> **Exercise objective**
Among the records below, find the line that has "January 2014 (487, 2297)"; from there, give the lines again exactly, and stop after the line that has "December 2017 (490, 1794)".

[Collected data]
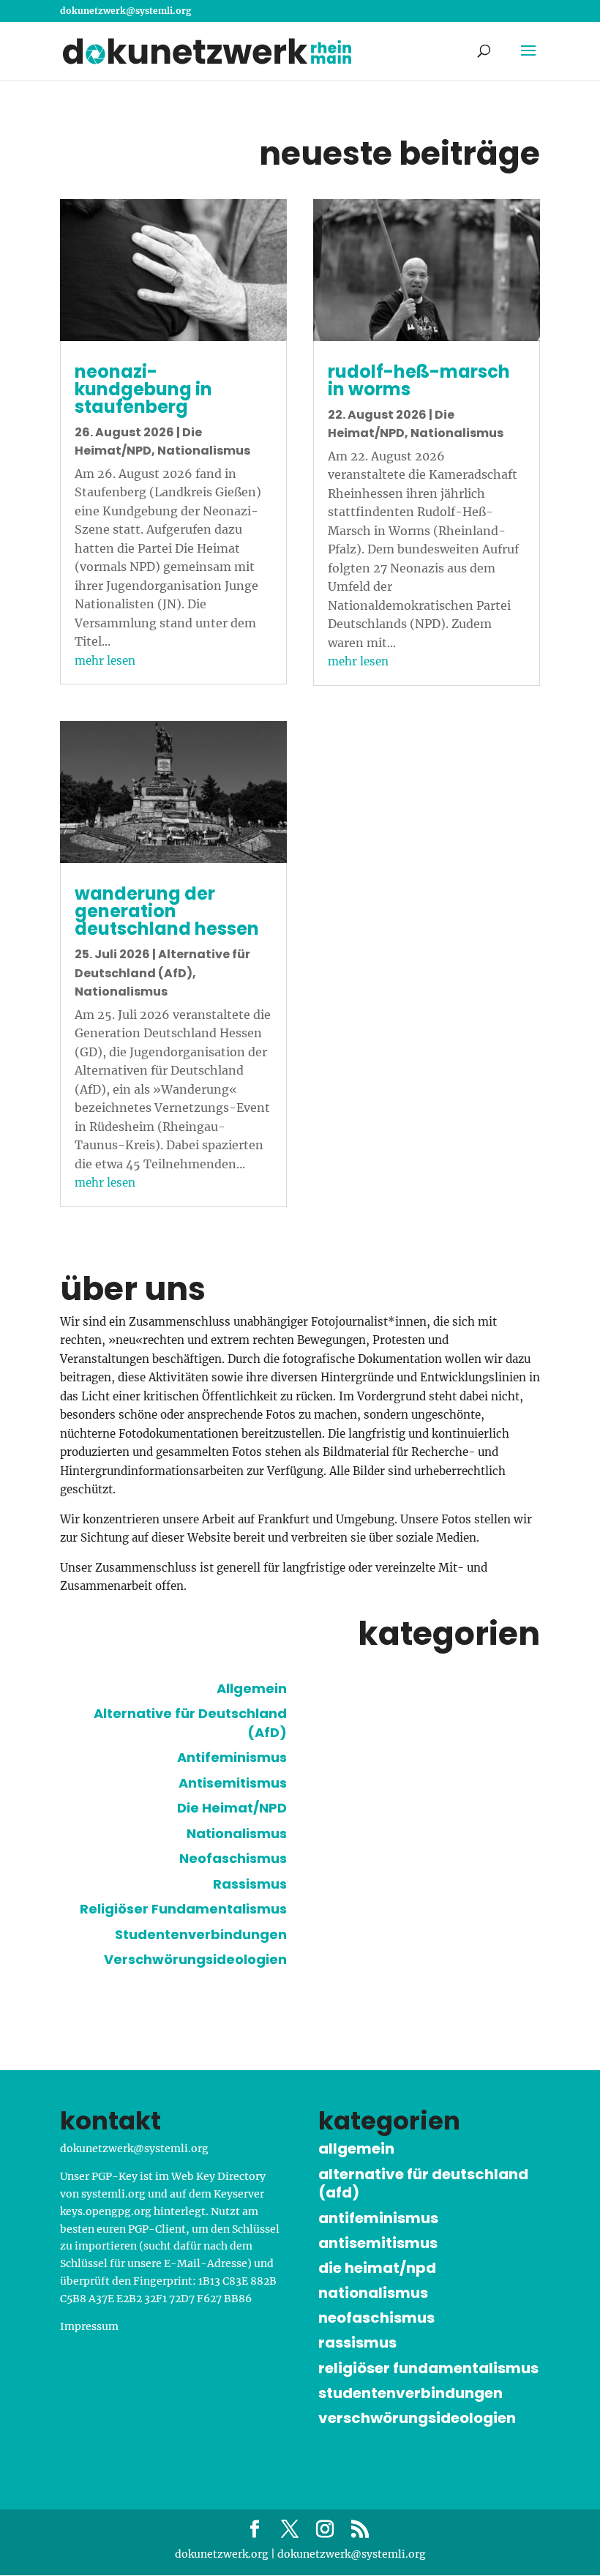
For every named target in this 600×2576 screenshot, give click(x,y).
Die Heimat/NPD (232, 1808)
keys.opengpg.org (105, 2211)
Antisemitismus (233, 1783)
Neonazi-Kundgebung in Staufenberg (143, 389)
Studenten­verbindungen (201, 1934)
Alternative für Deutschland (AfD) (423, 2183)
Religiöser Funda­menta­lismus (183, 1909)
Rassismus (250, 1884)
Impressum (89, 2326)
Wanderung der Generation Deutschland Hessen (167, 911)
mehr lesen (105, 661)
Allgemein (252, 1688)
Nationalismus (203, 450)
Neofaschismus (233, 1858)
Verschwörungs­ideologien (195, 1959)
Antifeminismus (232, 1757)
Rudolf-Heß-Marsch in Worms (419, 380)
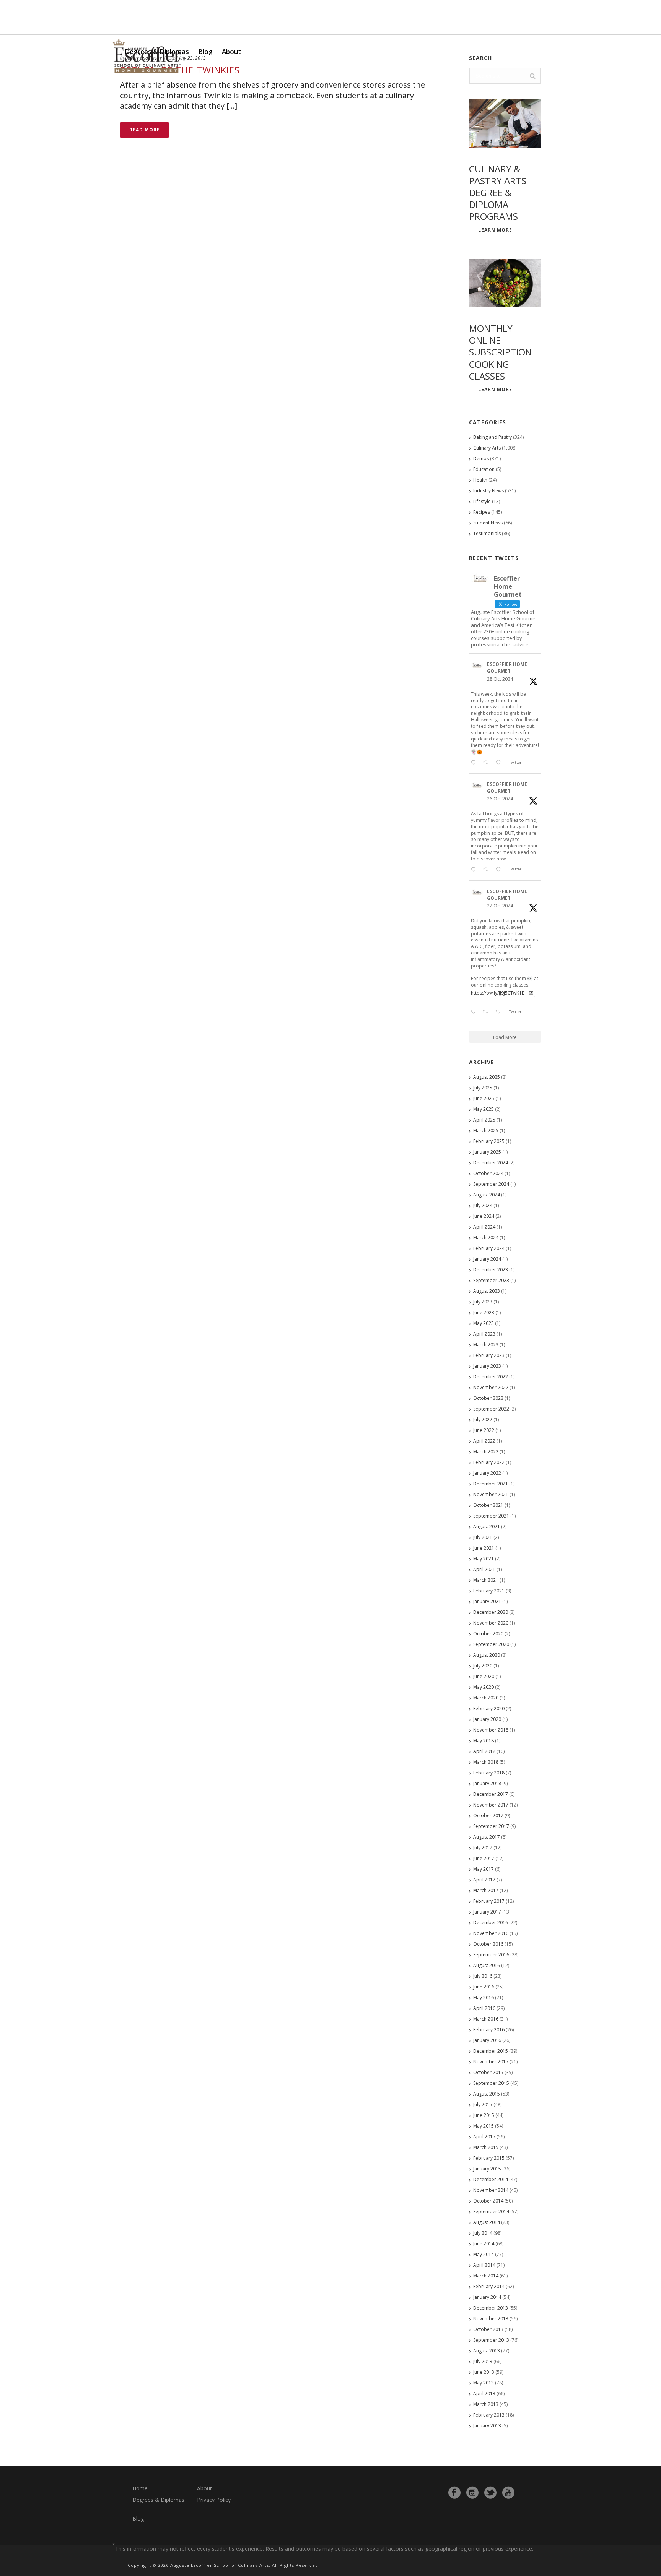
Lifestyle (482, 501)
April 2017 (484, 1879)
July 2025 (482, 1087)
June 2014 (483, 2243)
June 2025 (483, 1098)
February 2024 (489, 1248)
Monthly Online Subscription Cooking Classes (500, 352)
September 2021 (491, 1516)
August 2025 (486, 1077)
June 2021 (483, 1548)
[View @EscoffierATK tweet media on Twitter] (531, 993)
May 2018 (483, 1740)
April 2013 (484, 2393)
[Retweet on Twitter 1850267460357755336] (487, 870)
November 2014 (490, 2190)
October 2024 (488, 1173)
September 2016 (491, 1954)
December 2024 (490, 1162)
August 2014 (486, 2222)
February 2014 (489, 2286)
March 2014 (485, 2275)
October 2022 (488, 1398)
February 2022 (489, 1462)
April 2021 (484, 1569)
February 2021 (489, 1590)
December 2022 (490, 1376)
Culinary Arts (487, 448)
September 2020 (491, 1644)
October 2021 (488, 1505)
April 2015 (484, 2136)
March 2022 (485, 1451)
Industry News (488, 490)
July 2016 (482, 1976)
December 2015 (490, 2051)
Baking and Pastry (492, 437)
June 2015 (483, 2115)
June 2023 (483, 1312)
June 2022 (483, 1430)
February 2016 (489, 2029)
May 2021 (483, 1558)
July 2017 (482, 1847)
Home (140, 2488)
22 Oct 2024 (500, 905)
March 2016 (485, 2019)
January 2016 (487, 2040)
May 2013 (483, 2383)
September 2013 (491, 2340)
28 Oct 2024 (500, 679)
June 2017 (483, 1858)
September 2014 (491, 2211)
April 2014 (484, 2265)
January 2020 (487, 1719)
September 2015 (491, 2083)
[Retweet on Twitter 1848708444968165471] (487, 1012)
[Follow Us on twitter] (490, 2493)
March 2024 (485, 1237)
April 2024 (484, 1227)
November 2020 (490, 1623)
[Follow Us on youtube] (508, 2493)
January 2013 (487, 2425)
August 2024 (486, 1194)
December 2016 (490, 1922)
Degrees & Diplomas (158, 2499)
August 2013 (486, 2350)
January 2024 (487, 1259)
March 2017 (485, 1890)
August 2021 (486, 1526)
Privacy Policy (214, 2499)
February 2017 (489, 1901)
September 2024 (491, 1184)
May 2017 (483, 1869)
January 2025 (487, 1152)
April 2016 (484, 2008)
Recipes (481, 512)
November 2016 (490, 1933)
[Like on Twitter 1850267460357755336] (500, 870)
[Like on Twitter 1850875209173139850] (500, 763)
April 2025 (484, 1120)
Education (484, 469)
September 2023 (491, 1280)
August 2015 (486, 2094)
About (231, 51)
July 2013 (482, 2361)
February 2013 (489, 2415)
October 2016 (488, 1944)
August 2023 (486, 1291)
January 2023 (487, 1366)
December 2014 (490, 2179)
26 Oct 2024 (500, 798)
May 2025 (483, 1109)
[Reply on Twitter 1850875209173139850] (475, 763)
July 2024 (482, 1205)
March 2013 (485, 2404)
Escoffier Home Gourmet (507, 667)
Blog (205, 51)
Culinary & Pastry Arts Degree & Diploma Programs (497, 192)
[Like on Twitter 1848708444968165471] (500, 1012)
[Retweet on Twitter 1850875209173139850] (487, 763)
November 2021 (490, 1494)
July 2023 (482, 1302)
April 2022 (484, 1441)
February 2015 (489, 2158)
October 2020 (488, 1633)
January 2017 (487, 1912)
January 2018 (487, 1783)
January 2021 (487, 1601)
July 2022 (482, 1419)
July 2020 (482, 1665)
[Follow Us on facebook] (454, 2493)
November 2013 (490, 2318)
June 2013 (483, 2372)
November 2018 (490, 1730)
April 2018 (484, 1751)
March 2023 (485, 1344)
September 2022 (491, 1409)
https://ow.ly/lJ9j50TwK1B (498, 992)
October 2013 (488, 2329)
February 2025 (489, 1141)
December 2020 (490, 1612)
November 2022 (490, 1387)
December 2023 (490, 1269)
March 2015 (485, 2147)
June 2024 (483, 1216)
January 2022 (487, 1473)
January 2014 (487, 2297)
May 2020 (483, 1687)
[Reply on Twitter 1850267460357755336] (475, 870)
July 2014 (482, 2233)
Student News (488, 522)
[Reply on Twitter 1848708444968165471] (475, 1012)
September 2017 (491, 1826)
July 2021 (482, 1537)
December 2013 (490, 2308)
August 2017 (486, 1837)
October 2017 (488, 1815)
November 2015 (490, 2061)
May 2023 (483, 1323)
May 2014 (483, 2254)
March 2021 (485, 1580)
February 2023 (489, 1355)
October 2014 (488, 2201)
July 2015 (482, 2104)
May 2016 (483, 1997)
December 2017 (490, 1794)
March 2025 (485, 1130)
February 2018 (489, 1772)
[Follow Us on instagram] (472, 2493)
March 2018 (485, 1762)
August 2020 (486, 1655)
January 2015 (487, 2168)
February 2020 (489, 1708)
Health (480, 480)
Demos (481, 458)
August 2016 (486, 1965)
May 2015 (483, 2126)
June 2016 (483, 1987)
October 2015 (488, 2072)
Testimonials (487, 533)
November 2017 (490, 1805)
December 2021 (490, 1483)
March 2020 (485, 1698)
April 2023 (484, 1334)
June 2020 (483, 1676)
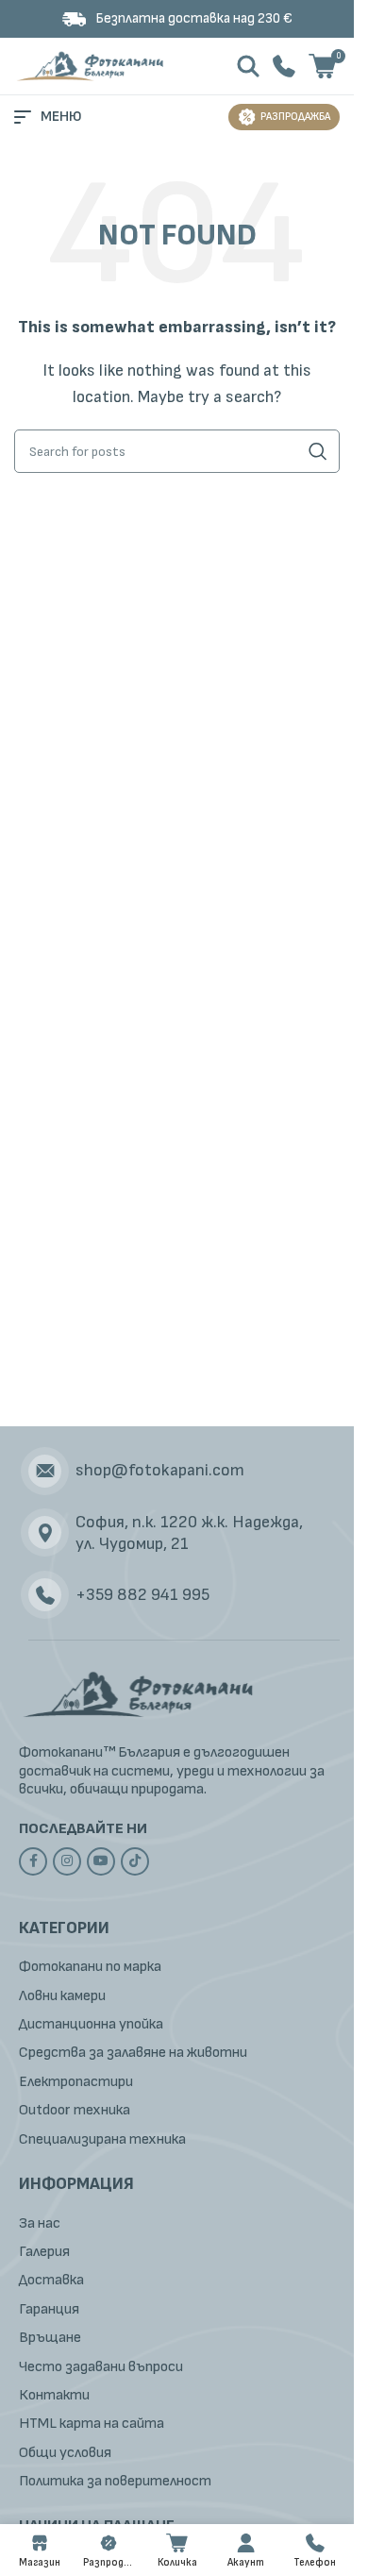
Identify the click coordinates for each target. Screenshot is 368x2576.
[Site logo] (92, 66)
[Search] (248, 66)
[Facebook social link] (33, 1861)
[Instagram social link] (67, 1861)
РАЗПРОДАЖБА (295, 116)
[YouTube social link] (101, 1861)
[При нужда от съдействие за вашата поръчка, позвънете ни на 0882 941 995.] (284, 66)
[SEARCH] (318, 451)
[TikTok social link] (135, 1861)
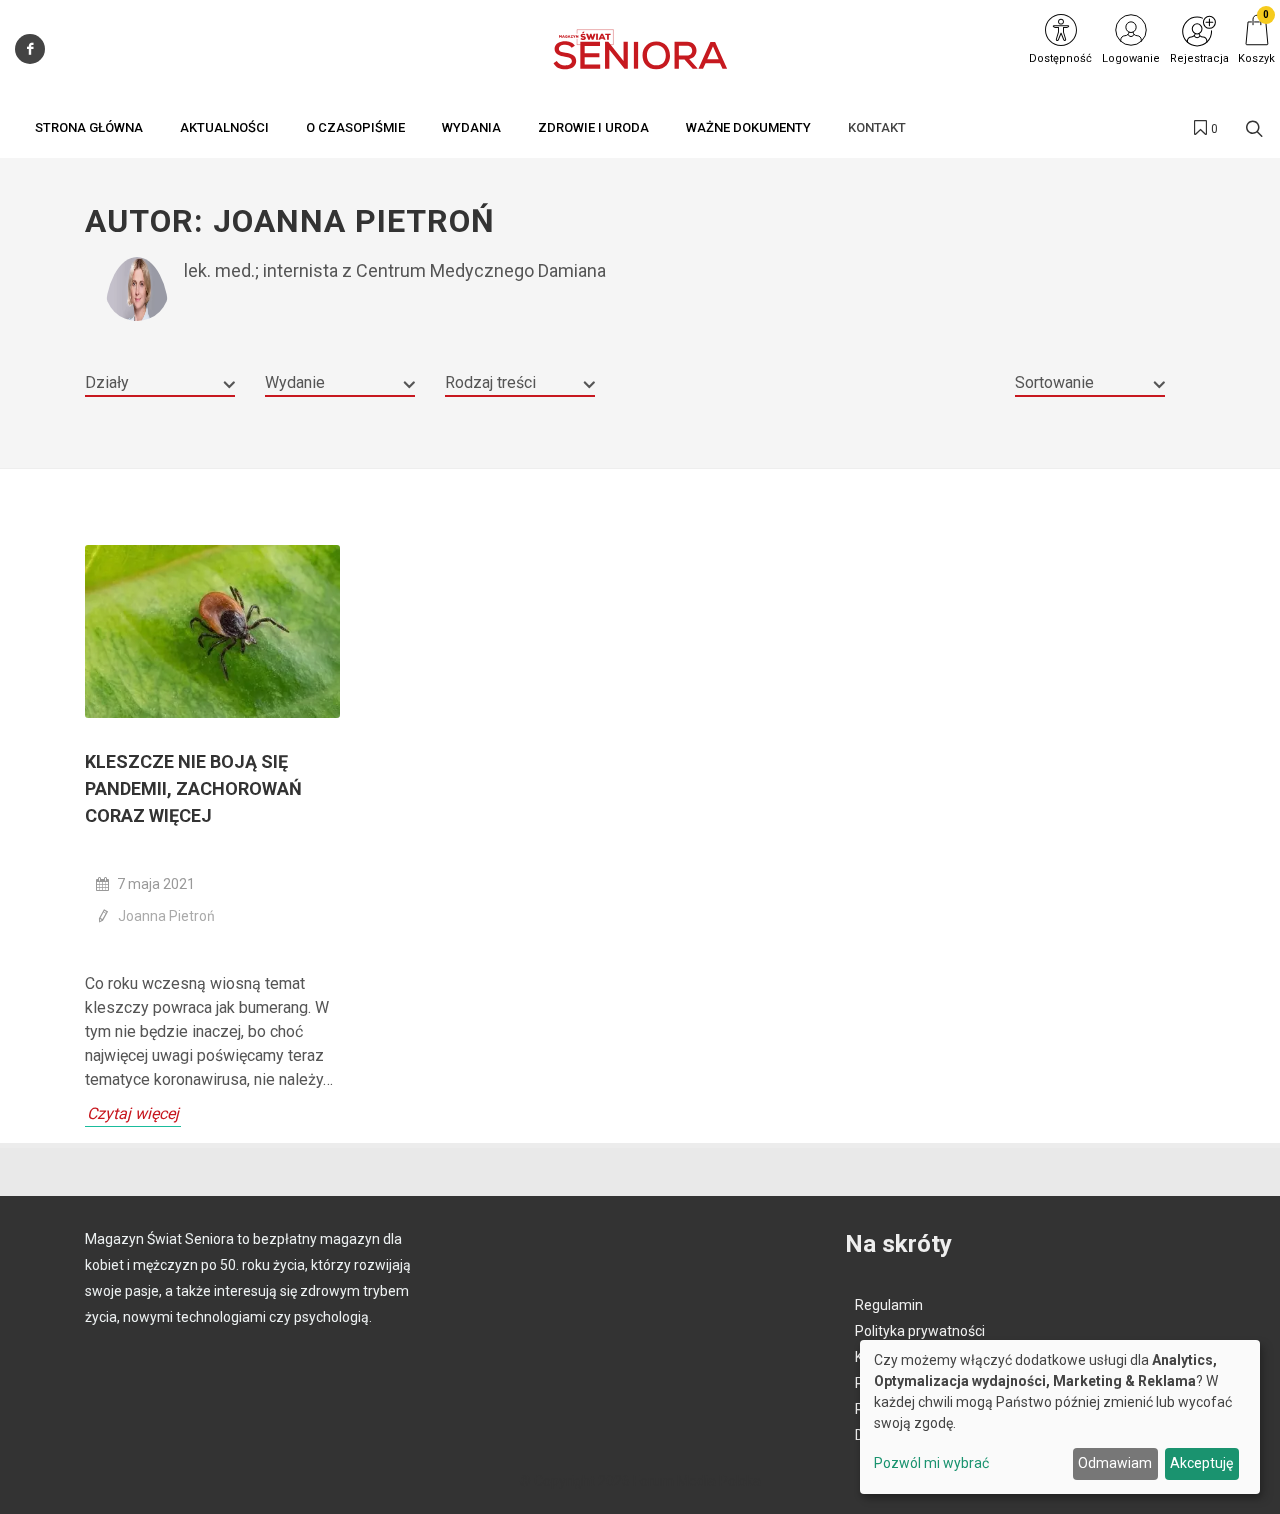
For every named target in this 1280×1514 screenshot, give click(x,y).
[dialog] (1060, 1417)
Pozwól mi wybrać (931, 1463)
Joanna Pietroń (166, 916)
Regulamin (889, 1305)
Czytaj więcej (133, 1113)
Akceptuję (1201, 1463)
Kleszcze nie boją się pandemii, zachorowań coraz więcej (193, 788)
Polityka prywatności (920, 1331)
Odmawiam (1115, 1463)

> **Response to this exercise**
January 2014 (487, 2297)
May 2020 (483, 1687)
[Reply on Twitter 1850267460357755336] (475, 870)
July 2014 (482, 2233)
Student News (488, 522)
[Reply on Twitter 1848708444968165471] (475, 1012)
September 2017 (491, 1826)
July 2021 (482, 1537)
December 2013 (490, 2308)
August 2017 (486, 1837)
October 2017 (488, 1815)
November 2015 (490, 2061)
May 2023 (483, 1323)
May 2014 (483, 2254)
March 2021 (485, 1580)
February 2023 (489, 1355)
October 2014 (488, 2201)
July 2015 (482, 2104)
May 2016 (483, 1997)
December 2017 (490, 1794)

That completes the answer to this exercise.